In contrast, packages listed in attached
will be loaded
with library
so they will be available without
qualification (e.g., stanc
and rstan::stanc
will both work).
If you define any of your own functions you will need to tell the cluster about them. The easiest way to do this is to save them in a file that contains only function definitions (and does not read data, etc).
For example, I have a file mysources.R
with a very
simple simulation in it. Imagine this is some slow function that given
an integer n_steps
after a bunch of calculation yields a
random walk of n_steps
steps starting from point
x
random_walk <- function(x, n_steps) {
ret <- numeric(n_steps)
for (i in seq_len(n_steps)) {
x <- rnorm(1, x)
ret[[i]] <- x
}
ret
}
To set this up, we’d write:
ctx <- context::context_save(root, sources = "mysources.R")
#> [ init:id ] 6f2a9c5197415536c9916aa99763600b
#> [ init:db ] rds
#> [ init:path ] contexts
#> [ save:id ] 02a9261fe4e9e6554d76936ecb35cef0
#> [ save:name ] counterterrorist_xuanhanosaurus
sources
can be a character vector, NULL
or
character(0)
if you have no sources, or just omit it.
If you depend on packages that are not on CRAN (e.g., your personal
research code) you’ll need to tell context
where to find
them with its package_sources
argument.
If the packages are on GitHub and public you can pass the GitHub
username/repo pair, in devtools
style:
Like with devtools
you can use subdirectories, specific
commits or tags in the specification.
Once a context has been created, we can create a queue with it. This is separate from the actual cluster queue, but will be our interface to it. Running this step takes a while because it installs all the packages that the cluster will need into the context directory.
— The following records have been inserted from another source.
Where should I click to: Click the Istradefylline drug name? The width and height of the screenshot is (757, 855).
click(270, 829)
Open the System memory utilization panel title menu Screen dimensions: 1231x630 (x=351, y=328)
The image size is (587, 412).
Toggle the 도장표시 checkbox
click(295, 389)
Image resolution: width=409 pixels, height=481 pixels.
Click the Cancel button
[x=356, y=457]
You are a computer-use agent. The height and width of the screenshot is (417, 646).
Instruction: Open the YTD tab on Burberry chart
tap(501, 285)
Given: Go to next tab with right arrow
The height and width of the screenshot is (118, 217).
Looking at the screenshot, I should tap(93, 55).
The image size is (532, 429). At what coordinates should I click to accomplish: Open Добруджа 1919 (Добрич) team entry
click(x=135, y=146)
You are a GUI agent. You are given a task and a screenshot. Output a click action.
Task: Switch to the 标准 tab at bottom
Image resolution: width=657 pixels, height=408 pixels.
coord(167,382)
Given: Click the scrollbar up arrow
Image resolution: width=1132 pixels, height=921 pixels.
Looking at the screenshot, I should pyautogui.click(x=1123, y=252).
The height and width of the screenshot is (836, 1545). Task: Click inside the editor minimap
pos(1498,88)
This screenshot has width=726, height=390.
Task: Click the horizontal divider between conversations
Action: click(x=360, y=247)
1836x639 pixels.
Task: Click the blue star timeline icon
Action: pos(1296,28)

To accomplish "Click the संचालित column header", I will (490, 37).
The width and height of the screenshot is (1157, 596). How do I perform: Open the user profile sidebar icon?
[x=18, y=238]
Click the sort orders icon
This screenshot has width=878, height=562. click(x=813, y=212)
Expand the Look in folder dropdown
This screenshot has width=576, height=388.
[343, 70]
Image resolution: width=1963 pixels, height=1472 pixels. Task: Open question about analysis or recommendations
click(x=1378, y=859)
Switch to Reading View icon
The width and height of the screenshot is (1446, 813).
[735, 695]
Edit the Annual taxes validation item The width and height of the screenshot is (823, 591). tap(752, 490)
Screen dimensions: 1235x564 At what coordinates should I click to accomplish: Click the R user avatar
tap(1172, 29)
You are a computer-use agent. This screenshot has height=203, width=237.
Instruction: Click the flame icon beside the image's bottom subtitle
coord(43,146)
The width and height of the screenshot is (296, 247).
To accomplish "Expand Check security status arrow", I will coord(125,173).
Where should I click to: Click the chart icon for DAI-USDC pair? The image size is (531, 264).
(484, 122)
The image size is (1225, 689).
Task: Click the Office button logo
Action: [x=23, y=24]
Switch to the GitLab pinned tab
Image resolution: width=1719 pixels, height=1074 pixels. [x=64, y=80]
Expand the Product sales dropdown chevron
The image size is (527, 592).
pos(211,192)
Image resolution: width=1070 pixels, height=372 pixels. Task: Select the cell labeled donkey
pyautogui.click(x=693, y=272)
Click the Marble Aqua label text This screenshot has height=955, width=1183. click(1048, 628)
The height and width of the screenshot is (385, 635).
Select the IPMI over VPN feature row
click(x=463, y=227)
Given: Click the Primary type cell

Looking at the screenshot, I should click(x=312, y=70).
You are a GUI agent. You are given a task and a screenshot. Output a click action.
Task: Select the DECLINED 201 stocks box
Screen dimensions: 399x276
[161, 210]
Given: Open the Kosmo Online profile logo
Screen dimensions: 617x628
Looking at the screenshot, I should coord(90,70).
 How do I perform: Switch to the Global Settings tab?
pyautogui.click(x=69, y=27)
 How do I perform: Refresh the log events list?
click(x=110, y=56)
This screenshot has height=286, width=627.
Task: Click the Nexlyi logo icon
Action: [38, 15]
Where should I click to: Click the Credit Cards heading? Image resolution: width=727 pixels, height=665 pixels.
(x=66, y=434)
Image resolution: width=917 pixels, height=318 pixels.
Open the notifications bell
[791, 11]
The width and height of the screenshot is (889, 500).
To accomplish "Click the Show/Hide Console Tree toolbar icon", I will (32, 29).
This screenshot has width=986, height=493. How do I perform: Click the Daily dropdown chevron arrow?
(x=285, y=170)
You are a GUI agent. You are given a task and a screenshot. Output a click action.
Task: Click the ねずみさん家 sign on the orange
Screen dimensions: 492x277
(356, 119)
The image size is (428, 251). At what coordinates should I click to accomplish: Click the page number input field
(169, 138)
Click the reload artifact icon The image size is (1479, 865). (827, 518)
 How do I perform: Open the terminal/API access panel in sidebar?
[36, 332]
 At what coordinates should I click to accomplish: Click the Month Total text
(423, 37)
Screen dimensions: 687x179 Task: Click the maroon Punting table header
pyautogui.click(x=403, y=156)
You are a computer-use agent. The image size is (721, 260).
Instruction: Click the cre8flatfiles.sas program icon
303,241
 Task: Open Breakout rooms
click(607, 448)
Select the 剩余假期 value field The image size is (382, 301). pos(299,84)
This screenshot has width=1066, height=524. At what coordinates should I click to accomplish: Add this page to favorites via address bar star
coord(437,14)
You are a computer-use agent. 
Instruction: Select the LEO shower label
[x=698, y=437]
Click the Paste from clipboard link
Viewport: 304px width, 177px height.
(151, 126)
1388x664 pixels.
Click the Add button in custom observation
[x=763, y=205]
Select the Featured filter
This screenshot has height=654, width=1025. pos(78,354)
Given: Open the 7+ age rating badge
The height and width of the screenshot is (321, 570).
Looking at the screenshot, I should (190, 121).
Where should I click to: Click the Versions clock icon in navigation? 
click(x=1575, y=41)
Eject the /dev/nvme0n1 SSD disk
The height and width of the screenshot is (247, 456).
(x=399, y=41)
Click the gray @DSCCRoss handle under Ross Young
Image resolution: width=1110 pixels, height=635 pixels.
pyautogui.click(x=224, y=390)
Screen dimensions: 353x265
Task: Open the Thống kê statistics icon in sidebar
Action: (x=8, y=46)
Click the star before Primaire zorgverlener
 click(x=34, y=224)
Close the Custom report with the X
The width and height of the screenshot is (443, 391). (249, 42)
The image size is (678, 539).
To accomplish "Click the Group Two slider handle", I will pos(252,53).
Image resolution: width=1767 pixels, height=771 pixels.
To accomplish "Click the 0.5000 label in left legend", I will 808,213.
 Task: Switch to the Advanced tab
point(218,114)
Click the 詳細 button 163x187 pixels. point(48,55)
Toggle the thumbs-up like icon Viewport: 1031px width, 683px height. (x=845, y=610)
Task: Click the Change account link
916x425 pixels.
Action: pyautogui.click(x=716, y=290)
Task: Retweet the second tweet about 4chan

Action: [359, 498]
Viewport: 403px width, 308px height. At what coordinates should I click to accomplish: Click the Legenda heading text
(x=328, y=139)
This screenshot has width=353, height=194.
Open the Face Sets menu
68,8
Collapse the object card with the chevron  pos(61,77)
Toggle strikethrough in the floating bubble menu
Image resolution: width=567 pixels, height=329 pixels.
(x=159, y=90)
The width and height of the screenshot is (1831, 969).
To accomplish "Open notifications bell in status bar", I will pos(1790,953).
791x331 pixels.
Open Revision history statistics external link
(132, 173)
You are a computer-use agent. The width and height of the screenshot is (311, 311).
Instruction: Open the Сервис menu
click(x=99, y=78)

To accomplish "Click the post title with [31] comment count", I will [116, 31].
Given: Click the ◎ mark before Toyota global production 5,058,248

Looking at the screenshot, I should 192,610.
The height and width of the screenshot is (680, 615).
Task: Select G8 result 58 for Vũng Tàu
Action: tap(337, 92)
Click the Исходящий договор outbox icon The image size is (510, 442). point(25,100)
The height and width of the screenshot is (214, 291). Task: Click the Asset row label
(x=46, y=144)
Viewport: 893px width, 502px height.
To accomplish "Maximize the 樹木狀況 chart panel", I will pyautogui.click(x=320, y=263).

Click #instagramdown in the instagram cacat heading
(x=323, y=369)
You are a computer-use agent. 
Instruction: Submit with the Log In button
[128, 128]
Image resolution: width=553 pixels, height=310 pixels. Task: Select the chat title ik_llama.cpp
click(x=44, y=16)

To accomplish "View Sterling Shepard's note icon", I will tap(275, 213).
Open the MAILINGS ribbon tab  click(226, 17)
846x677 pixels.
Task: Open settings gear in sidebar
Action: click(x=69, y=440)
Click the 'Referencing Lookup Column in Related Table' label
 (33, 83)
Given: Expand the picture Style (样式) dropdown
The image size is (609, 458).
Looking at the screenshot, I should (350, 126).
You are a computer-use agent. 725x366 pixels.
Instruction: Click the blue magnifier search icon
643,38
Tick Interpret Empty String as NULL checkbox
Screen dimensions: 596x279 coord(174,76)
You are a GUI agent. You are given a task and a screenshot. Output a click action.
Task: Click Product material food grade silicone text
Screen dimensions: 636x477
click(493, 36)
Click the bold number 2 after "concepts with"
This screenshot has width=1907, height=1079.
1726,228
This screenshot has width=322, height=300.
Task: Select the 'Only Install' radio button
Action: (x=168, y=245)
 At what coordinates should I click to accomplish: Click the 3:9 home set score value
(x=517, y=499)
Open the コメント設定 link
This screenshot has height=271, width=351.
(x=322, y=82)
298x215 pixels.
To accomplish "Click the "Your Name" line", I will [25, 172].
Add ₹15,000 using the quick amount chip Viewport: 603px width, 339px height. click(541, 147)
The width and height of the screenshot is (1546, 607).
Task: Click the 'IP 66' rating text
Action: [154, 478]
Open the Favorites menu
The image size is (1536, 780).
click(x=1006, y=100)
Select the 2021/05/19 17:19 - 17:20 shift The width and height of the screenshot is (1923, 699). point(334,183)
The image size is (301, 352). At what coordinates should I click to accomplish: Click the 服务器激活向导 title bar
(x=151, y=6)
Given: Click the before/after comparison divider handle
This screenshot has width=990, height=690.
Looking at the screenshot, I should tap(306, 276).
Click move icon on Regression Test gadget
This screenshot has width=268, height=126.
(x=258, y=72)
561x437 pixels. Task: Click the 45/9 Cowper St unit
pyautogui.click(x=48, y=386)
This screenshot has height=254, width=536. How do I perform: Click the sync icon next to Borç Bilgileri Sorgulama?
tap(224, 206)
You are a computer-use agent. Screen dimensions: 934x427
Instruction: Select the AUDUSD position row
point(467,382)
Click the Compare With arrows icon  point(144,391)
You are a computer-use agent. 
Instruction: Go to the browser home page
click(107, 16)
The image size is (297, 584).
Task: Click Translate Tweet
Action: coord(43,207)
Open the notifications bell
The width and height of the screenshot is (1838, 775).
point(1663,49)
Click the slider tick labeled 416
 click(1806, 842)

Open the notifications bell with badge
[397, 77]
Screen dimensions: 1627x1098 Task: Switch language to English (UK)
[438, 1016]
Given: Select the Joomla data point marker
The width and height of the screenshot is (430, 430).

obj <- didehpc::queue_didehpc(ctx)
#> Loading context 02a9261fe4e9e6554d76936ecb35cef0
#> [ context ] 02a9261fe4e9e6554d76936ecb35cef0
#> [ library ]
#> [ namespace ]
#> [ source ] mysources.R
#> Running installation script on cluster
#> ,:\ /:.
#> // \_()_/ \\
#> || | | || CONAN THE LIBRARIAN
#> || | | || Library: Q:\didehpc\20210817-145020\contexts\lib\windows\4.0
#> || |____| || Bootstrap: T:\conan\bootstrap\4.0
#> \\ / || \ // Cache: Q:\didehpc\20210817-145020\contexts\conan\cache/pkg
#> `:/ || \;' Policy: lazy
#> || Repos:
#> || * https://mrc-ide.github.io/didehpc-pkgs
#> XX * https://cloud.r-project.org
#> XX Packages:
#> XX * context
#> XX
#> OO
#> `'
#> i Loading metadata database
#> v Loading metadata database ... done
#>
#> i Getting 9 pkgs (5.29 MB) and 1 pkg with unknown size
#> v Got context 0.3.0 (source) (37.72 kB)
#> v Got ids 1.0.1 (windows) (123.89 kB)
#> v Got R6 2.5.0 (windows) (84.09 kB)
#> v Got askpass 1.1 (windows) (243.58 kB)
#> v Got crayon 1.4.1 (windows) (141.87 kB)
#> v Got digest 0.6.27 (windows) (268.65 kB)
#> v Got uuid 0.1-4 (windows) (33.77 kB)
#> v Got sys 3.4 (windows) (59.83 kB)
#> v Got openssl 1.4.4 (windows) (4.10 MB)
#> v Got storr 1.2.5 (windows) (401.33 kB)
#> v Installed R6 2.5.0 (594ms)
#> v Installed crayon 1.4.1 (766ms)
#> v Installed ids 1.0.1 (860ms)
#> v Installed askpass 1.1 (1s)
#> v Installed sys 3.4 (954ms)
#> v Installed digest 0.6.27 (1.2s)
#> v Installed storr 1.2.5 (1.3s)
#> v Installed uuid 0.1-4 (1s)
#> v Installed openssl 1.4.4 (1.5s)
#> i Building context 0.3.0
#> v Built context 0.3.0 (3.1s)
#> v Installed context 0.3.0 (344ms)
#> v Summary: 10 new in 12.7s
#> Done!
If the above command does not throw an error, then you have successfully logged in and the cluster is ready to use.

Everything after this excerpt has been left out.